In daily4, there are just 24 participant observations, and 9 users are absent.
Plot 1
daily1 %>%
ggplot(aes(x=TotalSteps, y= TotalDistance, color=Id)) + geom_point() + geom_smooth(color="Purple") +
scale_color_gradient(low="Blue",high="Yellow") +
labs(title= "Steps And Distance By Users", x= "Distance", y="Steps")
## `geom_smooth()` using method = 'loess' and formula = 'y ~ x'
Plot 2
daily1 %>%
ggplot(aes(x= TotalSteps, y= Calories, color= Id)) + geom_point(shape=20, size=2) + geom_smooth(method="loess", color="Purple") +
scale_color_gradient(low ="Yellow", high= "Blue") +
labs(title= "Calories Per Steps",x= "Steps", y="Calories")
## `geom_smooth()` using formula = 'y ~ x'
Plot 3
daily1 %>% group_by(mdy) %>%
ggplot(aes(x=mdy, y= VeryActiveMinutes, color=Id)) + geom_col() +
scale_color_gradient(low="Blue",high="Yellow") +
labs(title ="Active Minutes By Week", x="Weekly", y="Active Minutes")
Plot 4
daily1 %>% group_by(Calories) %>%
ggplot(aes(x=mdy, y= Calories, color=Id)) + geom_col() +
scale_color_gradient(low="Blue",high="Yellow") +
labs(title = "Calories Burn Per Week", x= "Weekly", y= "Calories Burned")
Plot 5
daily1 %>% group_by(mdy, VeryActiveMinutes) %>%
ggplot(aes(x=mdy, y= VeryActiveMinutes)) + geom_smooth(method="loess", color="Yellow") +
labs(title = "VeryActiveMinutes By Week", x="Weekly", y="Active Minutes")
## `geom_smooth()` using formula = 'y ~ x'
Plot 6
daily4_new %>%
ggplot(aes(x=date, y=totalminutesasleep, color=id)) + geom_point() +geom_smooth(color="Red")+
scale_color_gradient(low ="Blue", high="Green") +
labs(title = "Total of Minutes Asleep", x="Weekly", y="Minutes Asleep")
## `geom_smooth()` using method = 'loess' and formula = 'y ~ x'
⦁ On the 33 individuals included in this data, some of them aren’t recording their data or participating.
⦁ The graphics show us that users were engaged within the first three weeks of the data before gradually becoming inactive and, in some cases, stopping altogether.
⦁ There isn’t enough evidence to provide a firm conclusion about trends in activity levels or sleeping habits.
⦁ When consumers are inactive over an extended period of time, the device should encourage them to be active.

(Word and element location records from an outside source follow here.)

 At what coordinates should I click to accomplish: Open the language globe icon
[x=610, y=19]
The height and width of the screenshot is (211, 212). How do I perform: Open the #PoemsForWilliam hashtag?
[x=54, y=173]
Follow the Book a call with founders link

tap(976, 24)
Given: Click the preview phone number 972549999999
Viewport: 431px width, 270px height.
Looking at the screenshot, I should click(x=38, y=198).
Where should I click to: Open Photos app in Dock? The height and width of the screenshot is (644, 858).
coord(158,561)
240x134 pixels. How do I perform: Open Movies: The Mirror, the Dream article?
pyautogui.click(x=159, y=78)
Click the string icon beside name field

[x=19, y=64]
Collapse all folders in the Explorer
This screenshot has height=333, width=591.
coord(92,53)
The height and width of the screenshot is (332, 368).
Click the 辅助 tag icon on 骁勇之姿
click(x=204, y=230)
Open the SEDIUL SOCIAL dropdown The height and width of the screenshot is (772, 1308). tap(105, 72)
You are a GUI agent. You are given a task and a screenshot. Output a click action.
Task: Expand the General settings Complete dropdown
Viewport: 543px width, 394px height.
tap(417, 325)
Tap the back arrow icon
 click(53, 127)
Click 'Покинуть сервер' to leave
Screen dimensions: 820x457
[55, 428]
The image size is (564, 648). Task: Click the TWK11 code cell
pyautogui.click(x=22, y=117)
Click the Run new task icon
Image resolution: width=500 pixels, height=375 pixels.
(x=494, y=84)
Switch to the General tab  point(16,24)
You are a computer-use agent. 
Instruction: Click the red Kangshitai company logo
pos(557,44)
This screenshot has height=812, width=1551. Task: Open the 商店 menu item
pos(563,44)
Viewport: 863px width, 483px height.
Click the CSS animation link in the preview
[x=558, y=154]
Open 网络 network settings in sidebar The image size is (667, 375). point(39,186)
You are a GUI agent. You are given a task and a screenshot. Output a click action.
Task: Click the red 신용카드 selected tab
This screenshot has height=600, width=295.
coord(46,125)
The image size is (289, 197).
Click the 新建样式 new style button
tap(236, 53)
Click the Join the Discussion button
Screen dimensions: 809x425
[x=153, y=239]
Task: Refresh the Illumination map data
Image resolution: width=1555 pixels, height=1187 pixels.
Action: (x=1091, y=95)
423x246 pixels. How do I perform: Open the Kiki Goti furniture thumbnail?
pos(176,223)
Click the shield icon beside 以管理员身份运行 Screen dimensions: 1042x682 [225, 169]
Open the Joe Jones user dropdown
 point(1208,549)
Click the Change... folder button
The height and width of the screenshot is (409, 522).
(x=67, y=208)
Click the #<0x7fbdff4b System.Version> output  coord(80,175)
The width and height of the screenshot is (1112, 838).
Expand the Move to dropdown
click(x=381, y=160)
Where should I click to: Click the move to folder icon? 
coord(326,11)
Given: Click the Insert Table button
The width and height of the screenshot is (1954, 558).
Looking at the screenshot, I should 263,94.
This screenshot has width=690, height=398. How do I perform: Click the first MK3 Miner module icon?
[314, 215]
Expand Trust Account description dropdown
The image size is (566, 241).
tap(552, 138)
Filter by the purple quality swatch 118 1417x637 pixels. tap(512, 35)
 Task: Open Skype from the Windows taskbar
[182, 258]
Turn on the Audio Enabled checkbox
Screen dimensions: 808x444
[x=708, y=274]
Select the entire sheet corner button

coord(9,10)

⦁ Additionally, it should encourage users to consume eight glasses of water per day, obtain more than seven hours of sleep, and walk 10,000 steps every day.
⦁ Bellabeat will be able to improve the user experience and maintain its position as a market leader by continuously gathering customer feedback and iterating on improvements.
⦁ To reach their target demographic, they must promote the product more using a mix of traditional and digital marketing tactics, including Google Search, social media interaction, video ads on YouTube, and display ads on the Google Display Network.